Random sampling techniques data is collected randomly from the population and in this sampling method there is no target population and anyone can be a part of that survey. Equal chances of being selected for each individual are a possibility. Stratified sampling is a sampling technique in which the individuals are made the subject of study in such a way that they must have same attributes like selecting people which have a common profession e.g. teachers, students etc. the chances of error in this sampling technique is way less than the Random sampling. Systematic sampling method in which an n number is chosen and while selecting the participants of the survey, every nth person is selected. To decide an n number is upon you and it can be any number. For example, if an n number 10 is decided in a survey, every nth (10th), 2nth (20th), 3nth (30th) and so on persons can participate in that survey. Purposive type of sampling method, a criterion is made and every person of population that fulfills those criteria is included for the study. The only disadvantage of this method is that one have to be confident enough that the people from population which meets the criteria will also be willing to participate in that survey. Convenient type of sampling, people which are willing to participate are made the subjects of that study. Any available individual can be selected to collect the data. The sampling method used in this study was Convenient sampling because all the subjects which participated did it willingly, they consented to participate in the study by filling a structured questionnaire. Even for the online data collection, a google.docx link was given to the public. Anyone who willed to participate filled the survey. Quota Sampling method of sampling in which one can see similarity in between convenient and stratified sampling methods. In this method, sub sets are made and only people who will to participate, fill the questionnaire for the survey.

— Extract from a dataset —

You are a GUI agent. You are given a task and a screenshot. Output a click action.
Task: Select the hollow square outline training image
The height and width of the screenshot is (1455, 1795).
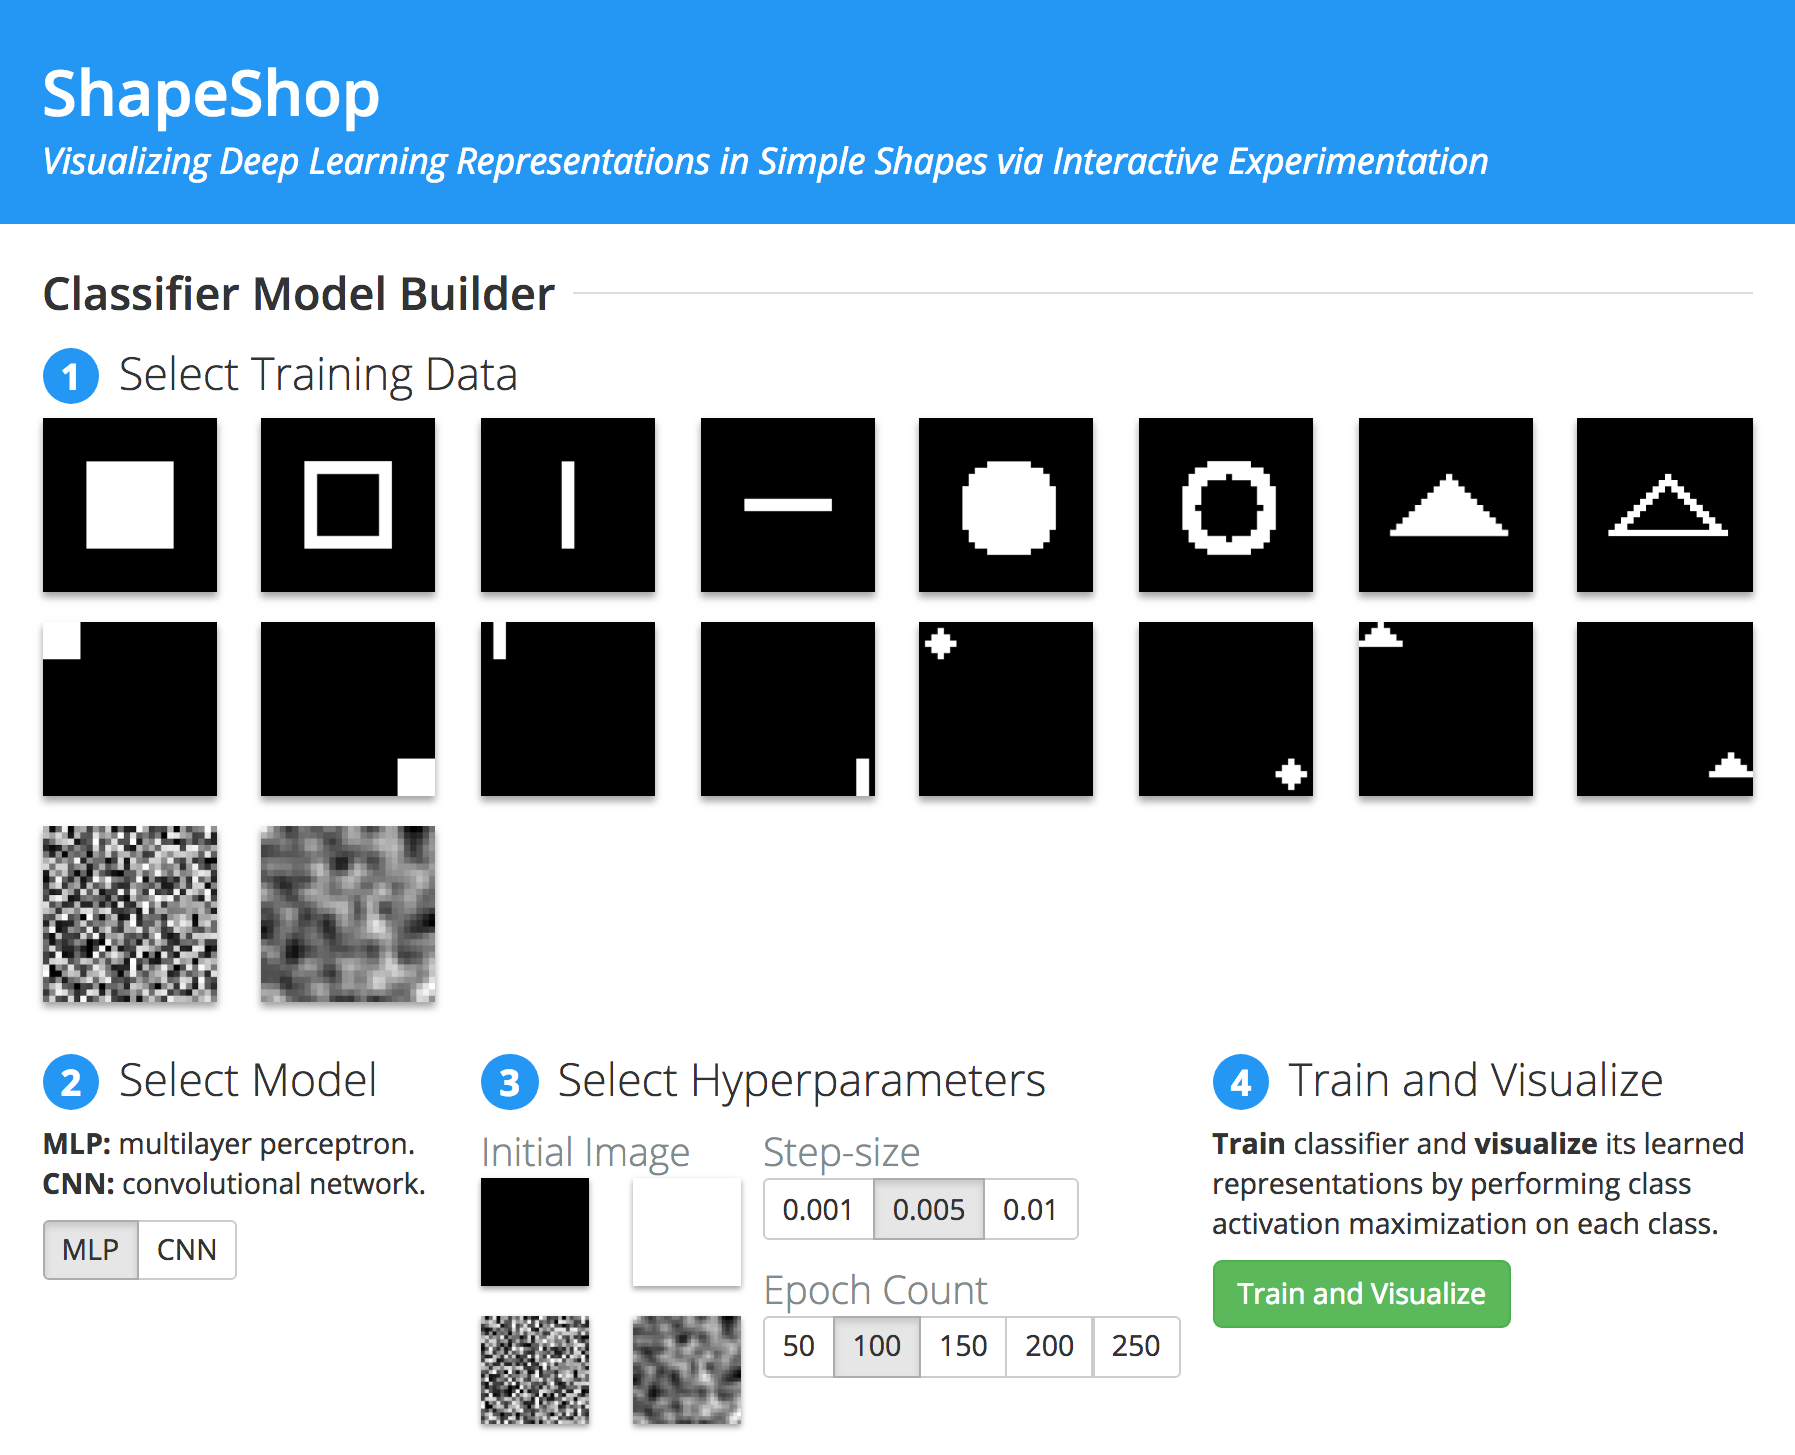tap(348, 505)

The data collection was done from the time of January 2018 to April 2018. During this, data was collected from university students, outdoor patients & online public. Hence general public was involved. A total of 752 persons were involved for the data collection. Hence, the sample size was of 752. Out of these 752, 390 individuals participated through online survey while 100 outdoor patients participated in this study. 200 participants were from hostels of Bahauddin Zakariya University and the rest 62 participants were the students of Bahauddin Zakariya University.

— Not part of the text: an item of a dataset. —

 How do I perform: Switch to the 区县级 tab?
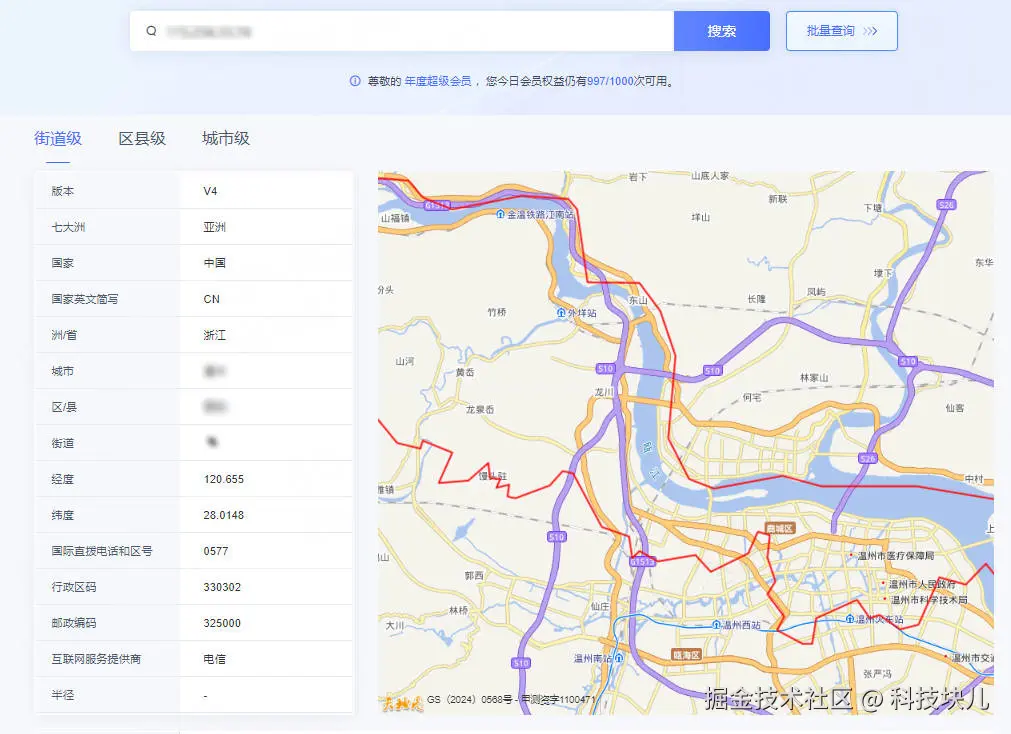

Research tool was a questionnaire. As the mode of study was descriptive analysis and survey methods are usually used to collect the descriptive data, the survey questionnaire was distributed to the general public and the same was online survey questionnaire consisted total of 14 number of questions was made available on google.docx. It consisted of demographic data of the participants involved including name, gender, age, city, marital status, socio economic status and presence of any major disease in the family. The questions included in the questionnaire were of both types i.e. open ended and closed ended questions. Major Key questions included concept about diabetes, organs affected, onset, risk factors involved in progression of disease. The knowledge about control, contagiousness, curability and preventability of the disease were also checked. Also if someone has diabetes in their family, they had to mention it.